Seslow v. Seslow
This text of 625 So. 2d 1248 (Seslow v. Seslow) is published on Counsel Stack Legal Research, covering District Court of Appeal of Florida primary law. Counsel Stack provides free access to over 12 million legal documents including statutes, case law, regulations, and constitutions.
Opinion
Bruce J. SESLOW, Appellant,
v.
Vikki K. SESLOW, Appellee.
District Court of Appeal of Florida, Fourth District.
Scott A. Mager of Scott A. Mager, P.A., Coral Springs, for appellant.

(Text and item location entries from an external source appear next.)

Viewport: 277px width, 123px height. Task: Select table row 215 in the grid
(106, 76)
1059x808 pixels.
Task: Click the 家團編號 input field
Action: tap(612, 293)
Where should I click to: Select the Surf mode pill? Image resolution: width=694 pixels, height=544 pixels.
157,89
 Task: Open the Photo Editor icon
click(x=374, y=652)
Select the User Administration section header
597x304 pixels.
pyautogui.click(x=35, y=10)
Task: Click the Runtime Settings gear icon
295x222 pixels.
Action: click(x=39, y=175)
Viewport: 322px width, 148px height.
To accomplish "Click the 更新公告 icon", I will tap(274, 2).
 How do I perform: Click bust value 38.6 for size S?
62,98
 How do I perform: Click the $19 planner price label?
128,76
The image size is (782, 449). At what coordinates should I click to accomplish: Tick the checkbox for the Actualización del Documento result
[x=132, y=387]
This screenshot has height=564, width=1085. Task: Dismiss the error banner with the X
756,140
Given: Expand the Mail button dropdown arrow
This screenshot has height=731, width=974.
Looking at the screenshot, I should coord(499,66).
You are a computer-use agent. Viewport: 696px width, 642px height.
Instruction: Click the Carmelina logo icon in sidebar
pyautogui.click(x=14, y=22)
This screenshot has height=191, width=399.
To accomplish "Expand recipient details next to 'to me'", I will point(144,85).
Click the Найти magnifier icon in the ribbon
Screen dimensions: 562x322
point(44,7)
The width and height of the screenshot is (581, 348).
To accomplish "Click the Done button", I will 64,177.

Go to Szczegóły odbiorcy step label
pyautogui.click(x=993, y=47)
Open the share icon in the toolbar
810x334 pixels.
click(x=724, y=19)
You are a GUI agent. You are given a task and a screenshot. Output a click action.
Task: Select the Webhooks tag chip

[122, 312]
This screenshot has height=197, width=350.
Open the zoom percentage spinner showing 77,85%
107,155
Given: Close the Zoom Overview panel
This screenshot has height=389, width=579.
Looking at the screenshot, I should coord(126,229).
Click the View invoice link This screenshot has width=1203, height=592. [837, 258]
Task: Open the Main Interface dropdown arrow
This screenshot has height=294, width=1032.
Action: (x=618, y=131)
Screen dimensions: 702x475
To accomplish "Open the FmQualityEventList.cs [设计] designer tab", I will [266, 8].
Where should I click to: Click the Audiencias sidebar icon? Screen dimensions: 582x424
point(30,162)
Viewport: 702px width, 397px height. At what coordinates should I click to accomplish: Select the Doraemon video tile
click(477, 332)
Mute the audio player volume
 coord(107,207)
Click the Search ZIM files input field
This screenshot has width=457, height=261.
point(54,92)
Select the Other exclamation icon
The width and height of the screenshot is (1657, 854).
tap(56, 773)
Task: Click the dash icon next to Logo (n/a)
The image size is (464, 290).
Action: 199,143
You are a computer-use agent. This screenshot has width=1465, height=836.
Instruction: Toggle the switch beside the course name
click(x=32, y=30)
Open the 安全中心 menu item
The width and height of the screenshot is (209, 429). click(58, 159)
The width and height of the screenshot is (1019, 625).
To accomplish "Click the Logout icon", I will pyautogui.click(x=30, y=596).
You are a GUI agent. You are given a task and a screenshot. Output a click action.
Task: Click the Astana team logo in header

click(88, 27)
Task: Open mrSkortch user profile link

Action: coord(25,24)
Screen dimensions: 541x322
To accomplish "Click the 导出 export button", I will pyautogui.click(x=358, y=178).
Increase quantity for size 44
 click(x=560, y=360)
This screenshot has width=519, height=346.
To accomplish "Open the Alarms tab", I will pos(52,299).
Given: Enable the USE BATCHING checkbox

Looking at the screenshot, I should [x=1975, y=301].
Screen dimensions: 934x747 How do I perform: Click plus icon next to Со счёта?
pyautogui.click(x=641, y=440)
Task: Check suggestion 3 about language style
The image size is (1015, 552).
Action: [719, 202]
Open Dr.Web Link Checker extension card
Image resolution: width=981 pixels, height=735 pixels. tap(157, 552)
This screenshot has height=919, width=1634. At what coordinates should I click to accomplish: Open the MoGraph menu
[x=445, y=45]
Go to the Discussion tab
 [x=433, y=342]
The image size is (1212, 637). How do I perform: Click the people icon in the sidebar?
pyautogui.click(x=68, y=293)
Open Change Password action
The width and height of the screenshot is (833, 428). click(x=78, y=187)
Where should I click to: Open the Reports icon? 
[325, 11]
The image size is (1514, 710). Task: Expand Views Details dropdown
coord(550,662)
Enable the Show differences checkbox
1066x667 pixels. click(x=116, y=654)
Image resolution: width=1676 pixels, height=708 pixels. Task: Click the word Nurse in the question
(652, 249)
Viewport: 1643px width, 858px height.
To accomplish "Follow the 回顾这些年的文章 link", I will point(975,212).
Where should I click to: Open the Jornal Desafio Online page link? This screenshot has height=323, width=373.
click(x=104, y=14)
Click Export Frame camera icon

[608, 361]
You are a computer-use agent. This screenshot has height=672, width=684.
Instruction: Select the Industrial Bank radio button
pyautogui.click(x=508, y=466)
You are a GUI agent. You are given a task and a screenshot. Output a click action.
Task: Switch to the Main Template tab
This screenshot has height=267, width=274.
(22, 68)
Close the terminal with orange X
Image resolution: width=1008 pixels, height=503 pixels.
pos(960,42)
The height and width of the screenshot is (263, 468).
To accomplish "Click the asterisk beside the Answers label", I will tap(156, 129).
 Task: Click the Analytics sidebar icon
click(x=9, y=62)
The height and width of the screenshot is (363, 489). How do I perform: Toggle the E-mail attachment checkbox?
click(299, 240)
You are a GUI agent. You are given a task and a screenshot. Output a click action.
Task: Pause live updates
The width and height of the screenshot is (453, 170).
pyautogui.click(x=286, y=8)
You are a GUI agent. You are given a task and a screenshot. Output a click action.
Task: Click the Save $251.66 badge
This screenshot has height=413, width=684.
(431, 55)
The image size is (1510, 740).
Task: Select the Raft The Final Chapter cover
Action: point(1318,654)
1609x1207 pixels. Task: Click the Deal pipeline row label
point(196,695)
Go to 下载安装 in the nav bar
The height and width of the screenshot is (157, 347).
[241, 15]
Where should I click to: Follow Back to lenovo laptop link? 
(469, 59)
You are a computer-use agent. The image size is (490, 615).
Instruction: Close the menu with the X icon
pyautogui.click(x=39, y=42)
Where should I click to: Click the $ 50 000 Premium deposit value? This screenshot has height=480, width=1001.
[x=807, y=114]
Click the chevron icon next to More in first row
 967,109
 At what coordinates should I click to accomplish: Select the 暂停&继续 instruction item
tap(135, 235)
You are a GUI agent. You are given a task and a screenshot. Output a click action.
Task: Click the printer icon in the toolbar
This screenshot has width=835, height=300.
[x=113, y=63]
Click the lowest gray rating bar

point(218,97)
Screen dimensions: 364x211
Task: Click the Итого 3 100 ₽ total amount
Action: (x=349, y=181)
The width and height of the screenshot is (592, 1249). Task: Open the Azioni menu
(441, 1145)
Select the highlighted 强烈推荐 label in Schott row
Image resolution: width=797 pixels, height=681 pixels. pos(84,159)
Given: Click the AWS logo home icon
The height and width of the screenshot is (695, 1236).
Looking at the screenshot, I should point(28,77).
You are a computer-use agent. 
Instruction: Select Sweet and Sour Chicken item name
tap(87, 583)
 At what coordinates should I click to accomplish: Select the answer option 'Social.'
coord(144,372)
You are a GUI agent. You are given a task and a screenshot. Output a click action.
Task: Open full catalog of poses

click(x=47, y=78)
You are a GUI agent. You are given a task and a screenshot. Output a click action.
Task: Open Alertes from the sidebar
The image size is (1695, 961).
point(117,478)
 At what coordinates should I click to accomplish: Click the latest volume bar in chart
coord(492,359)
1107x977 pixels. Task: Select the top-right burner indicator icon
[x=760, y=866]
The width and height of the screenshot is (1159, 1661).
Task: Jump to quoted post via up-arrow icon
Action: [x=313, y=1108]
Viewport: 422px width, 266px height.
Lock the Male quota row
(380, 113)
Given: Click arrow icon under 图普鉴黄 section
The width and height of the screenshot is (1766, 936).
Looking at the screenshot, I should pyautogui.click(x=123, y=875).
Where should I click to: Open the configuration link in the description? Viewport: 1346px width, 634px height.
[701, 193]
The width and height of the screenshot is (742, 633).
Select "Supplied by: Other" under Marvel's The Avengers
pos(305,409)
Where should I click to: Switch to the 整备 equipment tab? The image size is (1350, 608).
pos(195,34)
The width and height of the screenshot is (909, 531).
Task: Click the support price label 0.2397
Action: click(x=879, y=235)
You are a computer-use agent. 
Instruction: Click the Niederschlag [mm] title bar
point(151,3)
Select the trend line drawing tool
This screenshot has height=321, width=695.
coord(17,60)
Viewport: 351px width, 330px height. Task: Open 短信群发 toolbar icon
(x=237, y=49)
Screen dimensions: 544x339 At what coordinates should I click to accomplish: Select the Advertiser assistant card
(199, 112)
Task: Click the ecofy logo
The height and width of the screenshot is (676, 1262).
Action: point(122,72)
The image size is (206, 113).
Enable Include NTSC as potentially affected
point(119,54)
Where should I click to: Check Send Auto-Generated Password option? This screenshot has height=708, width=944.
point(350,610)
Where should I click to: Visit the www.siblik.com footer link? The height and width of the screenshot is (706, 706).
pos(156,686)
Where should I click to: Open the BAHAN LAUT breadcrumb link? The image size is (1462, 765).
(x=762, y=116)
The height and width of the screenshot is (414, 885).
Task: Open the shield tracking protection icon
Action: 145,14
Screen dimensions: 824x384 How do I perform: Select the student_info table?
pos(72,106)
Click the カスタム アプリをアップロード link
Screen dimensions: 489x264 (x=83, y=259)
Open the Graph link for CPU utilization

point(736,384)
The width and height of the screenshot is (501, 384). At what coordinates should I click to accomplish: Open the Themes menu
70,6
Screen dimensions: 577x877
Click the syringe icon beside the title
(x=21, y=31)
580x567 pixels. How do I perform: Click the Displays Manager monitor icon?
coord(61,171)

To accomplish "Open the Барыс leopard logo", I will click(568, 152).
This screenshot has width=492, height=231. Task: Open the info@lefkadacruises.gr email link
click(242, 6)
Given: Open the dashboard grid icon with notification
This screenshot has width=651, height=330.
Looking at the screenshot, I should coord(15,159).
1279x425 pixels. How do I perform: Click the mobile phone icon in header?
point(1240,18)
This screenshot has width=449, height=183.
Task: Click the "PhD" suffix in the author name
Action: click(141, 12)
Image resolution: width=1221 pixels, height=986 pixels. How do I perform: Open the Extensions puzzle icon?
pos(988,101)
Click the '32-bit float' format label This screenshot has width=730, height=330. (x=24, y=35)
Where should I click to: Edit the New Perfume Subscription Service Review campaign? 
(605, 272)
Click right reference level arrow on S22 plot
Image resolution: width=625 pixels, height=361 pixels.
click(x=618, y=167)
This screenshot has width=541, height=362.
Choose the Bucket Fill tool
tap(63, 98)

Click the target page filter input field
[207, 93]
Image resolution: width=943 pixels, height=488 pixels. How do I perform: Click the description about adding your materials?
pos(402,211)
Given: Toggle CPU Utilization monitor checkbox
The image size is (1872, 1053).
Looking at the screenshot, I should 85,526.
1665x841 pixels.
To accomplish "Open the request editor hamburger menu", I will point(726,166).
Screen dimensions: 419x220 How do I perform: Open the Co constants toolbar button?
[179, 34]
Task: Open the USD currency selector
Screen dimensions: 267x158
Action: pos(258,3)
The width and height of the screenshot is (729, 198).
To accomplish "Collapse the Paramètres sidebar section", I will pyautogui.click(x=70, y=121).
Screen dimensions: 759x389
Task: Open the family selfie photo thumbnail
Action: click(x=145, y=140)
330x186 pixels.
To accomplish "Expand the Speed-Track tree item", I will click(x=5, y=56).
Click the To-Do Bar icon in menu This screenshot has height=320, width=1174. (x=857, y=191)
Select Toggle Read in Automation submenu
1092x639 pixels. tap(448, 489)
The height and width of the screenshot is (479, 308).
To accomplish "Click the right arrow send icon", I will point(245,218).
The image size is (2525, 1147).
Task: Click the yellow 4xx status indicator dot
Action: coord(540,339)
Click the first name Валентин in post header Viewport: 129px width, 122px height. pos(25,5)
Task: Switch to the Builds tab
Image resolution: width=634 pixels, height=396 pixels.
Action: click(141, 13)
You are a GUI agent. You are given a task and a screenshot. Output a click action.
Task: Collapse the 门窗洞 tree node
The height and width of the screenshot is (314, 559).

Curtis L. Witters of Glickman, Witters and Marell, P.A., West Palm Beach, for appellee.
ON MOTION FOR REHEARING
PER CURIAM.
The former wife/appellee filed a motion for rehearing, which basically reargued the merits of this case. Fla.R.App.P. 9.330(a). Such motions are inappropriate and fail to comport with Jacobs v. Wainwright, 450 So.2d 200, 201 (Fla.), cert. denied, 469 U.S. 1062, 105 S.Ct. 545, 83 L.Ed.2d 433 (1984). Had this been the only basis for this motion, it would have been denied. However, in a motion to supplement the motion for rehearing, the appellee advises this court that the parties settled the issue of attorney's fees three months prior to the filing of the motion for rehearing and the monies have been paid. As our opinion reversed the case only on the basis of the trial court's award of attorney's fees, the issue is now moot. Dominion Properties Corp. v. Faruolo, 264 So.2d 94 (Fla. 4th DCA 1972). The motion for rehearing is, therefore, granted. We withdraw our prior opinion of May 12, 1993, *1249 and substitute the following opinion for that previously issued.
AFFIRMED.
GUNTHER and FARMER, JJ., and MAY, MELANIE G., Associate Judge, concur.